## DOCUMENT EXTRACT
§ §
Thursday, 9 April 2009

Where to go Wild in Britain; an Easter Challenge

A few weeks ago I was contacted by a member of the Dorling Kindersley publishing team out of the blue. Someone in the team had read my blog and I was e-mailed to see if I'd consider writing a review of a soon to be published book. I have to say no money is changing hands in this process, so after a few e-mails back and forth I agreed. I've now had a chance to read it and with Easter banging on the door for a well deserved break for many of you, it seemed apt to post the review today.

Where to go Wild in Britain; a month by month guide to the UK's best wildlife experiences is a substantial tome at 336 pages. ISBN 978-1-4053-3512-6

Dorling Kindersley are well known for producing well researched, clearly set out and easy to read books. This one, produced in co-operation with the RSPB is I have to say a little gem, well actually it's a big gem as it is a bit of a heavyweight. It's too big to taken into the field, but that's not really what it's for. This is a lavishly put together and well planned guide.
§ §
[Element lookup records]
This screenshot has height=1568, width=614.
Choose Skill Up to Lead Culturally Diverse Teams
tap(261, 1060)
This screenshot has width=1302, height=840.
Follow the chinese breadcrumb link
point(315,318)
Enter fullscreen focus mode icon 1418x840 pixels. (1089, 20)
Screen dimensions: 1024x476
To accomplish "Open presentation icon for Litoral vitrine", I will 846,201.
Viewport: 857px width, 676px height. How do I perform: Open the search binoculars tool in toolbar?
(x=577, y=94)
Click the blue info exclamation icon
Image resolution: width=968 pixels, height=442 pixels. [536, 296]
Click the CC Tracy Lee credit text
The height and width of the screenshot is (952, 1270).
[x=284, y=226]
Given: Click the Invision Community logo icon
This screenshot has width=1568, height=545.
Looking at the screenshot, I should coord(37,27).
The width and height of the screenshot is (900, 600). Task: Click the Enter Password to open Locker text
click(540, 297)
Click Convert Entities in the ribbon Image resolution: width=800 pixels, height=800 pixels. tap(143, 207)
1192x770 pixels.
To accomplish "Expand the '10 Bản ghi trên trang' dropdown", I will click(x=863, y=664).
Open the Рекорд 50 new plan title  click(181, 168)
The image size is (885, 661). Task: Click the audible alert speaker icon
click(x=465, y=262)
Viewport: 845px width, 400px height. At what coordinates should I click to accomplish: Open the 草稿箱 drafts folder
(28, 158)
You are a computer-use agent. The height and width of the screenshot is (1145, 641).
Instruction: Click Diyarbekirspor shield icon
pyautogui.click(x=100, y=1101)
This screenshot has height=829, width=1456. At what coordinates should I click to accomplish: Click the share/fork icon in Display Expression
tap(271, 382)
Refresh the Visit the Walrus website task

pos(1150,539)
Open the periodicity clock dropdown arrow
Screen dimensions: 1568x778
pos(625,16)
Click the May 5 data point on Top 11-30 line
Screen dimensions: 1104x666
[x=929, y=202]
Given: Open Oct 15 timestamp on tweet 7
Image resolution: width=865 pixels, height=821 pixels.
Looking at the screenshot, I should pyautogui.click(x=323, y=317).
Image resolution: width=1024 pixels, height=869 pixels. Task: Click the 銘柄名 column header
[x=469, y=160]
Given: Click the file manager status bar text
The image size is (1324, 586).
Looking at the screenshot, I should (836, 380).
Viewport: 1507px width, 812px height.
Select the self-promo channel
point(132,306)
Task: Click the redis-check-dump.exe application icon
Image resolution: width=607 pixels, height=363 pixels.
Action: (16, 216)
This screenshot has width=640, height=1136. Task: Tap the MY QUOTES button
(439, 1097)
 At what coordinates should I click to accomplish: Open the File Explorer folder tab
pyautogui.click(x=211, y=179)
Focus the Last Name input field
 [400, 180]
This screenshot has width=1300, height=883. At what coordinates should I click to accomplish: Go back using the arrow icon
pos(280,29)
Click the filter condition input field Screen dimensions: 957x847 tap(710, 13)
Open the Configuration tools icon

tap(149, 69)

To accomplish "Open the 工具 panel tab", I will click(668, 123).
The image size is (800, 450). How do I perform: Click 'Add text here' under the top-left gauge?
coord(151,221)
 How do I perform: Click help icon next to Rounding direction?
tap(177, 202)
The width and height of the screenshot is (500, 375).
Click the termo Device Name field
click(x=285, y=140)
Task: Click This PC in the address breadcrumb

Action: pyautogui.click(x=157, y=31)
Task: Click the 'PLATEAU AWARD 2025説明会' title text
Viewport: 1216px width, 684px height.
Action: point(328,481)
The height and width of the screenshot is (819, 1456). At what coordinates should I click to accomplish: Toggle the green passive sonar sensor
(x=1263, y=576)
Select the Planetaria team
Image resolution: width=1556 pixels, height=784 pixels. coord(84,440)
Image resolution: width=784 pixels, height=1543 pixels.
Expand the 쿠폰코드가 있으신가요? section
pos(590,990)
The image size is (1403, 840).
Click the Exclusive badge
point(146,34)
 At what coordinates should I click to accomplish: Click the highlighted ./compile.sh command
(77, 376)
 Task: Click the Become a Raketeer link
§ §
## ACTIONS TO TAKE
a: Using the review of the wildlife guide, decide whether each statement agrees with it: (i) the reviewer is being paid to write the review; (ii) the book runs to 336 pages; (iii) the book is meant to be carried into the field. Answer yes or no for each, quoting the words of the review that settle it.
b: Summarize the review of the wildlife guide in two sentences.
c: Answer these questions about the review of the wildlife guide, one per line:
(i) Which publishing team contacted the writer?
(ii) With which organization was the book produced in co-operation?
(iii) Which holiday does the writer say is approaching?

## PROBLEM SOLUTIONS
a:
(i) No: "I have to say no money is changing hands in this process"
(ii) Yes: "is a substantial tome at 336 pages"
(iii) No: "It's too big to taken into the field, but that's not really what it's for."

b: After the Dorling Kindersley publishing team e-mailed the blogger, the blogger agreed to review their forthcoming book, Where to go Wild in Britain, without payment and posted the review at Easter. The review praises the 336-page month-by-month guide, produced with the RSPB, as a lavish and well-planned "gem," though it is too big to take into the field.

c:
(i) Dorling Kindersley
(ii) The RSPB
(iii) Easter